Before I turn out the lights, some parting thoughts:
RWJF recently sent out the annual message from our President and CEO, Dr. Risa Lavizzo-Mourey. This year, her message focused on what just happened, with respect to health reform, and what needs to happen, with respect to health reform, in the years to come. In RWJF’s ongoing quest to explore the frontiers of interactivity and social media, this year, she invited readers of the President’s Message to submit “one-minute essays,” quick thoughts about what was on people’s minds with respect to health reform.
A ton of responses came through in response to the invite. And while these responses were meant for Risa alone, she did share some key take-aways with some of us here from the hundreds of e-mails received. Many respondents shared concrete, thoughtful, detailed responses that showed how people are already thinking several steps ahead about how to implement different provisions of the law. And, she heard some anxiety in the responses, as well. Anxiety about what’s in the health reform law, and how whether certain provisions will be implemented well, and successfully, and anxiety about what wasn’t in the law, and whether some important issues in health and health care will simply fall off the radar screen, forever.
I’ve heard a lot of anxiety about the health reform law, too, and can probably rattle off a list of my own worries to add to the mix. But there are times when I wonder: gosh, have we become a nation of hand-wringers, or what?
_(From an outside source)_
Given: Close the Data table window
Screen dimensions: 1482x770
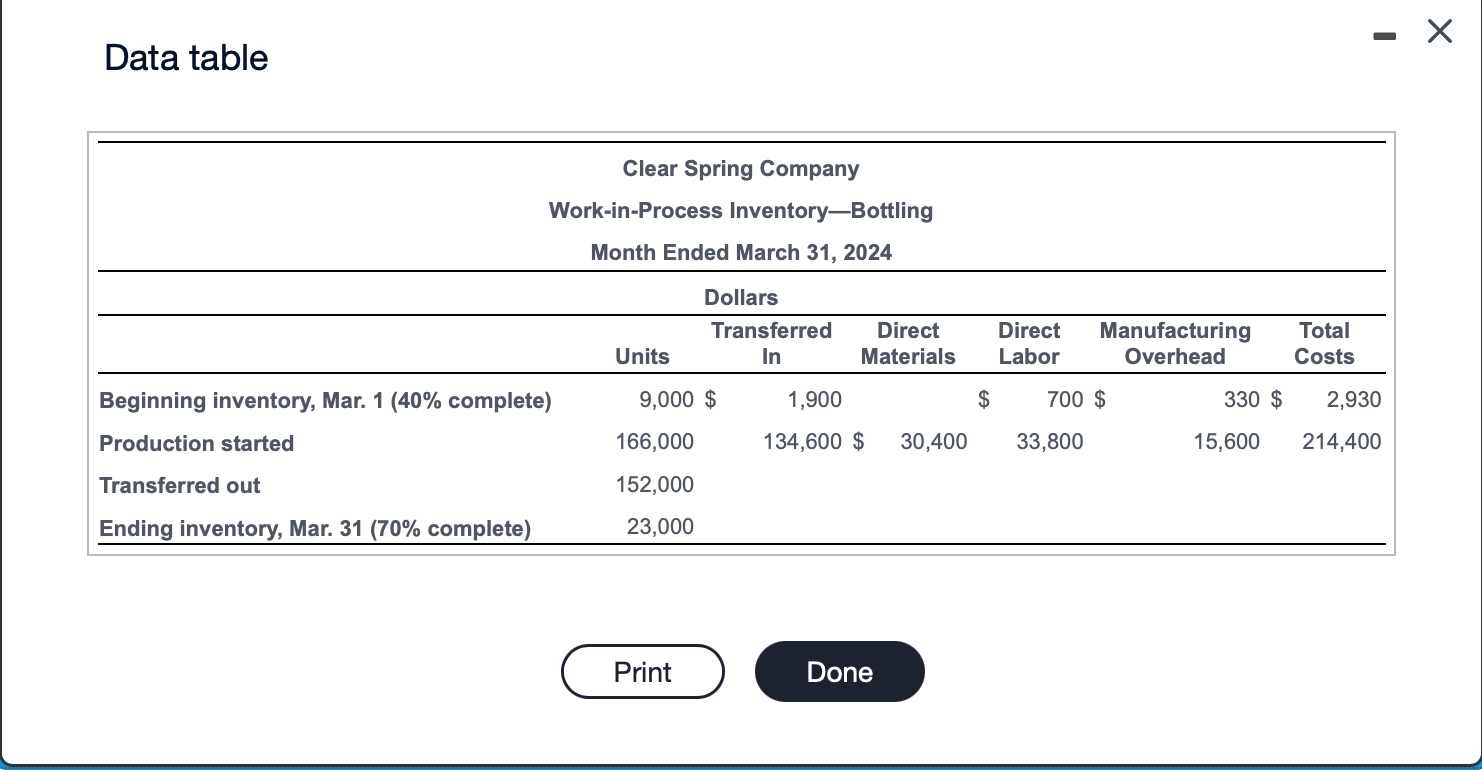Looking at the screenshot, I should (x=1439, y=31).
Are we all carrying a Woody-Allenesque flag about our own particular neuroses with respect to health reform? (“How are states going to handle this?” “Will people ever understand the benefits of the law?” “What about public health/addiction/nursing/affordability/mental health/etcetera, etcetera?”) The Patient Protection and Affordable Care Act, in many ways, is like one ginormous Rorschach ink blot for us all: we interpret its many provisions according to our own perspectives and experiences, and we project our many hopes and fears onto the law because its passage was, truly, an extraordinary event.
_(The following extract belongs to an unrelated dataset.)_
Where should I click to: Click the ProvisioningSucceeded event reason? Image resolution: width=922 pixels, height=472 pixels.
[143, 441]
But I think the wide range of reactions and feelings about the new health reform law tells us another thing, too, and it is this: a person’s health is shaped by so many different factors. We as human beings present a vast array of health and health care opportunities and challenges: where we live, what we eat, where we work, how we think, our genetic make-up, our insurance status, the care we receive, whether we like our doctor, whether enough doctors and nurses live in our neighborhoods, what we read on the Internet….all of these factors can shape a person's health and well-being in this society. There are so many people out there who care about these different factors. There are so many people in this country who want to try and influence these factors in ways that actually help people live healthier lives and get the care they need, rather than live sicker and die younger through successive generations.
This, to RWJF, is what health reform is about. Health reform has never been about one law, however momentous. It’s what we do. It’s our mission.
With that, I thank everyone who contributed to this blog, and everyone who read it, and all of the people at RWJF and elsewhere who took the time to keep it up and running. It was fun while it lasted—now on to other things.